Pour finir, le troisième et dernier volet revient sur différentes expériences de mobilisations collectives de sans-papiers, ici et ailleurs. Il relate les moments de vie, les difficultés d’organisation, les craintes et les espoirs de plusieurs luttes sociales. Camille Reyniers et Grégory Meurant partagent avec nous leur analyse de ce qui a fait les forces et les faiblesses du collectif des réfugiés afghans en lutte pour la reconnaissance de leur droit d’asile entre septembre 2013 et avril 2014. Élodie Francart nous livre le récit à la fois passionnant et interloquant de son engagement aux côtés des migrants érythréens et soudanais qui bataillent pied à pied en Israël pour leur inclusion dans la communauté des citoyens.
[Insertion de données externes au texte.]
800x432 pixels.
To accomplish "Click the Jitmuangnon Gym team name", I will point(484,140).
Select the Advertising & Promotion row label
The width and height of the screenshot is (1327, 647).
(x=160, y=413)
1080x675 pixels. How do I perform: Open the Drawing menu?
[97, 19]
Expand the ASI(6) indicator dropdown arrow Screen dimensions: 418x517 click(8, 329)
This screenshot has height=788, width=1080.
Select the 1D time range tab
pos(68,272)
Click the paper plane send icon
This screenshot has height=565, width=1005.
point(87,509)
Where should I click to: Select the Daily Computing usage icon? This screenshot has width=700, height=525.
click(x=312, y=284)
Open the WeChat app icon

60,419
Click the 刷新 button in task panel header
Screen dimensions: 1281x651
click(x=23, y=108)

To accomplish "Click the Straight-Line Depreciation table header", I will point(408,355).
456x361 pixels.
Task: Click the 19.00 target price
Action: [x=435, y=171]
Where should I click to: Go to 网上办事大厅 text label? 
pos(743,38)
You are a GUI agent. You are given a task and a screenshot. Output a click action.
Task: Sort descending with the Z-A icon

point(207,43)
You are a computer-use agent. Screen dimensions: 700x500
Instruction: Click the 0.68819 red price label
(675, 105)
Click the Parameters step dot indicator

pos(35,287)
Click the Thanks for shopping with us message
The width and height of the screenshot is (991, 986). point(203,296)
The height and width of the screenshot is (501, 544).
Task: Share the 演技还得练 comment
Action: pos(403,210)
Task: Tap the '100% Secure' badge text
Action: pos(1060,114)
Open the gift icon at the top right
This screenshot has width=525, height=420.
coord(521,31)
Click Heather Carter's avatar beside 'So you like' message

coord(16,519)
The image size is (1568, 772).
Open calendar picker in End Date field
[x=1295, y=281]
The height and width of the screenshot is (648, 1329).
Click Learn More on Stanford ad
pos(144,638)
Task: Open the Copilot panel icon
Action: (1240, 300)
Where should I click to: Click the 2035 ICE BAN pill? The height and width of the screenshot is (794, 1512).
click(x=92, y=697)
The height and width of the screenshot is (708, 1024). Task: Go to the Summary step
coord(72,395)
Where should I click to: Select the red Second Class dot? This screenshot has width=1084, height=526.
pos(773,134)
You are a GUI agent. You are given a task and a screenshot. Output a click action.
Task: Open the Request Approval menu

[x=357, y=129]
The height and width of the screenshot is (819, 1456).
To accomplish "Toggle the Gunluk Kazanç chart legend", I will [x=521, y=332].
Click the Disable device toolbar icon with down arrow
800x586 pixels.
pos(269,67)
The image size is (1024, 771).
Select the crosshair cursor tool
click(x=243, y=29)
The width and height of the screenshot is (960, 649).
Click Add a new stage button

Enfin, Bachir Barrou, lui-même ancien sans-papiers qui aujourd’hui milite auprès du collectif « Sans-papiers Belgique », réfléchit sur ce qui, d’après son expérience, constitue des freins à l’engagement des personnes sans-papiers dans des luttes de revendication de leurs droits.
En guise de conclusion, Sophie Klimis et Florence Delmotte nous livrent chacune une réflexion sur ce qui fait à leurs yeux le caractère unique des mobilisations de sans-papiers. Il ne s’agit donc pas tant de clôturer le sujet que de l’ouvrir sur de nouvelles perspectives. Alors que Florence Delmotte insiste sur l’importance pour les sans-papiers de quitter l’anonymat auxquels ils sont contraints, Sophie Klimis renoue les fils antiques qui lient la démocratie à la question de l’hospitalité.